PASSAGE SHOWN:

Content starts

Networking isn’t a dirty word – it’s essential for startup success

Over the last 20 years, I’ve worked with a wide range of young people and businesses and it’s clear that there’s a hang up around the word networking and what that means. There’s a belief that it's having to sell, or awkwardly exchange business cards, and that it’s an ‘old fashioned’ way of doing business. Yet when I worked at Professional Liverpool on LeadHere, for those in the earlier stages of a business or career, I saw how a simple introduction could super-charge the career of a younger person.

The three-times exited British entrepreneur Debbie Wosskow, best known for her startups AllBright and LoveHomeSwap, reframes networking into the more poetic “organised serendipity”. She also credits it as the reason behind a stunning £53 million exit from her home swap business but maybe more importantly, her sense of wellbeing as a founder. In the two decades I’ve been helping Northern small businesses connect to larger ones, I’ve noticed there's a misconception that networking is something you do to directly sell your services – or even sell your business, when really I think it should be viewed in more simple terms as regularly coming together for connection and support.

Our own founder at Venture Cafe, Tim Rowe, who hails from Boston, USA, says to those attending his weekly tech gatherings that “isolation is the enemy of innovation.” No man is an island, and nor are our businesses – we all need to form those serendipitous connections to thrive. This might be the big time investor you bump into again at an event, or the friendly founder who introduces you to someone over a beer.

A report in 2024 from UCL found that, shockingly, 93% of founders show signs of mental health strain, with levels of anxiety five times the national average. That suggests a pretty huge problem which relaxed social connection could partly solve. The same report found 76% of founders feel lonely, which had a negative impact on confidence levels and problem-solving. So, isolation – which people can easily tend towards in the startup world, can negatively impact business.

Interestingly, a lack of movement (also a downside to the heads-down type focus exhibited by tech founders), can negatively impact problem-solving and attention. Movement, say, like traversing a room at an event, activates the prefrontal cortex of the brain, enhancing its executive functions like planning, impulse control, and attention, which improves cognitive function.

But in the last five years or so since COVID, sitting working alone or remotely in silos has become so normalised that it’s easy to forget there are other ways. A Harvard Graduate School of Education study a US colleague of mine sent me found that people between 30-44 years of age – peak ‘startup founder age’ – were the loneliest group. 29% of people in this age range said they were “frequently” or “always” lonely.

Content ends

ENTRIES PROVIDED:
Content starts

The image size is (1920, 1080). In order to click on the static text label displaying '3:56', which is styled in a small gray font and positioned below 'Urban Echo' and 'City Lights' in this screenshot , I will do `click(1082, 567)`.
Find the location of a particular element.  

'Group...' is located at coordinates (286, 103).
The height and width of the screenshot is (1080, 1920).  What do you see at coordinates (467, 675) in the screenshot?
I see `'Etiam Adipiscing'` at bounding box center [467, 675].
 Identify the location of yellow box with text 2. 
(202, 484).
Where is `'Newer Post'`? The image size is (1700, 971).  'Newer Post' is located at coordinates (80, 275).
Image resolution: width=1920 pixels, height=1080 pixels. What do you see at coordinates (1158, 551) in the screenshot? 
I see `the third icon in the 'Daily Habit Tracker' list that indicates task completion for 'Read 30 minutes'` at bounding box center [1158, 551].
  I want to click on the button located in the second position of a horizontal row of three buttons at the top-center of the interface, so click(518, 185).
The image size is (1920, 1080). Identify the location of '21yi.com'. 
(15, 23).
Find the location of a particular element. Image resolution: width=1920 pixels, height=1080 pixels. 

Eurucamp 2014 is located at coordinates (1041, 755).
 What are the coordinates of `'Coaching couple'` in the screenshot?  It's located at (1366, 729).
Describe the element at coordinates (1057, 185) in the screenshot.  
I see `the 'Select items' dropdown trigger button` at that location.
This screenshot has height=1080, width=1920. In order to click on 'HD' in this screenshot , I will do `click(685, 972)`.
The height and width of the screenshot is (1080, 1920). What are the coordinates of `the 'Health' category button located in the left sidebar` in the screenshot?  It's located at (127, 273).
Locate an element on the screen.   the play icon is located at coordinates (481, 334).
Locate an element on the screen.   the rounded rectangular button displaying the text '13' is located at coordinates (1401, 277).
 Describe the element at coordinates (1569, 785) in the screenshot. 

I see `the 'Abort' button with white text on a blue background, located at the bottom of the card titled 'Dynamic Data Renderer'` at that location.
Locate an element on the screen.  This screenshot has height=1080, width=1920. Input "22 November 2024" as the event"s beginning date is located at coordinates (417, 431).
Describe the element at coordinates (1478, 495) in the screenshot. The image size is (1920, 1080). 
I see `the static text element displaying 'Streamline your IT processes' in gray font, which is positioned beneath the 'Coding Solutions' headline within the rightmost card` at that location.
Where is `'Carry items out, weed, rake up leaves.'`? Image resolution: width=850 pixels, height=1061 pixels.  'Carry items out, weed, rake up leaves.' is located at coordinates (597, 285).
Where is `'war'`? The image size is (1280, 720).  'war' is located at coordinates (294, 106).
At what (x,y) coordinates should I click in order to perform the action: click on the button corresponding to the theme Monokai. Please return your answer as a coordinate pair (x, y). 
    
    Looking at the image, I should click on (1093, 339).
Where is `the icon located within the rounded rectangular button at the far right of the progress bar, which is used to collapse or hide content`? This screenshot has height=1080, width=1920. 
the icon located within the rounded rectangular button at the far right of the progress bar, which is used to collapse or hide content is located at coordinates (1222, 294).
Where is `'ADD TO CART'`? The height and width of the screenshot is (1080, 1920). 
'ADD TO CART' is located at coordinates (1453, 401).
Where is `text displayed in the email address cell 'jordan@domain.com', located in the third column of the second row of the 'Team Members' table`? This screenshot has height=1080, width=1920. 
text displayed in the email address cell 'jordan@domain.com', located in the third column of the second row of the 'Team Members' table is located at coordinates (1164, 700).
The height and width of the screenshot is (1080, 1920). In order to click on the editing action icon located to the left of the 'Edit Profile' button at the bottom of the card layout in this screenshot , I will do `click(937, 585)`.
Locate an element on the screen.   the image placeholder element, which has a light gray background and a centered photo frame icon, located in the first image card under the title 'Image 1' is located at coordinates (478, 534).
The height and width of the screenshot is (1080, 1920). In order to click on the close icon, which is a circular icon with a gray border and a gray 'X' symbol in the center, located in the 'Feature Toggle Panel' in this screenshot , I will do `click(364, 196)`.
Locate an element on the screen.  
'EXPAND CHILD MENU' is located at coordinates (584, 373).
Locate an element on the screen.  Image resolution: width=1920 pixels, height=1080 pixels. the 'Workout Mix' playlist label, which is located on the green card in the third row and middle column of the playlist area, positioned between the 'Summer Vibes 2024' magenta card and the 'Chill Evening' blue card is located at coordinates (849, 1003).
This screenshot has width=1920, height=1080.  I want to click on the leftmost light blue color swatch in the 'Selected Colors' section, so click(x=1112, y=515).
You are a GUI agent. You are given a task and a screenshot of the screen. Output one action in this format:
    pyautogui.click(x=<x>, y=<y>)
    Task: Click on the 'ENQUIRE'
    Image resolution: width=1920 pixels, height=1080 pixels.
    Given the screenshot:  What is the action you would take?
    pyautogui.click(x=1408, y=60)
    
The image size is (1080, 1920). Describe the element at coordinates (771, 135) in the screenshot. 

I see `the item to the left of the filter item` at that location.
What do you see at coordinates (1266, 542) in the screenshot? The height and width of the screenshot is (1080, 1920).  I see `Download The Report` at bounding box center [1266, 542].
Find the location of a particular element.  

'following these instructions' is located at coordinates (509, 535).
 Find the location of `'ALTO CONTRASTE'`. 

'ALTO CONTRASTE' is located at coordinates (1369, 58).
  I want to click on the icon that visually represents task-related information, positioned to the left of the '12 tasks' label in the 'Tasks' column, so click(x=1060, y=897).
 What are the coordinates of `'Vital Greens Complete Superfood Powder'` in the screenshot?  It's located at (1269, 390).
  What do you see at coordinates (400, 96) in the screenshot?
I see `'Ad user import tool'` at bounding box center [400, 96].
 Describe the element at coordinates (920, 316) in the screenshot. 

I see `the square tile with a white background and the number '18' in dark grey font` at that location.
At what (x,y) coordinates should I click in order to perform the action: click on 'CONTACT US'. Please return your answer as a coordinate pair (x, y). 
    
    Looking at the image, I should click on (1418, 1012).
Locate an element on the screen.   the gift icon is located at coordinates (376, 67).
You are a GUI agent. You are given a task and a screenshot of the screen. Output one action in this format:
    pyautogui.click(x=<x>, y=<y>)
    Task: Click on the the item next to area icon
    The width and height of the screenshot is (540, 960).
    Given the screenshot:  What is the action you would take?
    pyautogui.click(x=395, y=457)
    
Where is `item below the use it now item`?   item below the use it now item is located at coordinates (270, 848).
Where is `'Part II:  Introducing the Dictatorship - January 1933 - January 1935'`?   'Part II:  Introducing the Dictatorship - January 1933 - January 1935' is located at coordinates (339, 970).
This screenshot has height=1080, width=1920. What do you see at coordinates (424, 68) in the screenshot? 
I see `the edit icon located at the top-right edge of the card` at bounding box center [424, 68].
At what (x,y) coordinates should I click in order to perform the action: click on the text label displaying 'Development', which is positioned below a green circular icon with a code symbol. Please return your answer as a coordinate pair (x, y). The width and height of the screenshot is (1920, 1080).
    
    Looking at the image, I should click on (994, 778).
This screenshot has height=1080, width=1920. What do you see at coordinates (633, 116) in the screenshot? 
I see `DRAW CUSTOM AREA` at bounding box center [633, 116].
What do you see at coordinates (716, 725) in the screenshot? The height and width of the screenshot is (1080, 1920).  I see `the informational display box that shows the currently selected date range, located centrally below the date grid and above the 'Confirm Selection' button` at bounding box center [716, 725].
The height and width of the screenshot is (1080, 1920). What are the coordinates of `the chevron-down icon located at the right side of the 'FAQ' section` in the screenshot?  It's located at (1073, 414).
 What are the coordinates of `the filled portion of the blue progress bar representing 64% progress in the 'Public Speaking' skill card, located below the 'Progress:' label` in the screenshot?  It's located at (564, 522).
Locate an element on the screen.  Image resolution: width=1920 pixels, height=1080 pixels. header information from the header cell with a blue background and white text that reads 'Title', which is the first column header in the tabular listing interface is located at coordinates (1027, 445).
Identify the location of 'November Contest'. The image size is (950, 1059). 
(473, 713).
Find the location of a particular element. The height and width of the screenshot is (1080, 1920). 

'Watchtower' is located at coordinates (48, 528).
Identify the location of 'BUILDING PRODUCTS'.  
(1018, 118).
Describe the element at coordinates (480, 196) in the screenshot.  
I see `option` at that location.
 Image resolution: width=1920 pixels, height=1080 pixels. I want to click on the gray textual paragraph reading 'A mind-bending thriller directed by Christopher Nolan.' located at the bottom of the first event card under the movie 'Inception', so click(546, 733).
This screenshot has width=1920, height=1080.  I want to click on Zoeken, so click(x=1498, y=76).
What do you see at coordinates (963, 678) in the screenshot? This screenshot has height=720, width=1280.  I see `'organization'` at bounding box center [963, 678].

Content ends

REQUIRED WORK:
A. In the networking article, what share of founders feel lonely, according to the 2024 UCL report?
B. Write out the networking article from "Interestingly, a lack" up to and including "improves cognitive function.".
C. Pick up the article on networking for startup founders after its final sentence and keep writing.

TASK RESPONSES:
A. 76% of founders feel lonely.

B.
Interestingly, a lack of movement (also a downside to the heads-down type focus exhibited by tech founders), can negatively impact problem-solving and attention. Movement, say, like traversing a room at an event, activates the prefrontal cortex of the brain, enhancing its executive functions like planning, impulse control, and attention, which improves cognitive function.

C.
In the USA it could be said that networking is a more natural or even integral part of business life than it is here. But if we could take a small leaf out of their book, and consider a regular social connection, I think founders could greatly improve their wellbeing. By forming a habit of gathering weekly with no set agenda and no intention of doing ‘the big sell’, people quickly find they’re now part of a community of like-minded individuals. And people who feel supported are more likely to go on to succeed.

Unlike in the US where networking is fully embraced, people in the UK tend to view it as  something they can take or leave (and often they want to leave it, particularly after a long busy day, or when the weather’s against them). But few people would disagree that founders do tend to spend too long behind their screens, and not enough time interacting with their peers or other connections. Tech founders usually work in quite isolated environments I’ve noticed, even if they’re not working from home. A coffee shop may seem like a hubbub of activity and energy, as do workspaces – but in fact there may be little meaningful social interaction during the day. That state of ‘deep flow’ when founders work, headphones-in, and alone allows for some amazing work to be created, but if all our work is in silos I think people then become less likely to seek out connection.  

Another thing I think we can encourage is for more seasoned workers, who find face to face interactions a natural way to connect in business, to encourage younger people to network. This has to be something we pass down. I’ve often witnessed the benefits of connection in my two decades working for business organisations in the North West of England, which exist to connect founders to mentors and partners. Venture Cafe and other similar organisations and movements can provide the connective tissue between universities, startups, corporates and civic leaders.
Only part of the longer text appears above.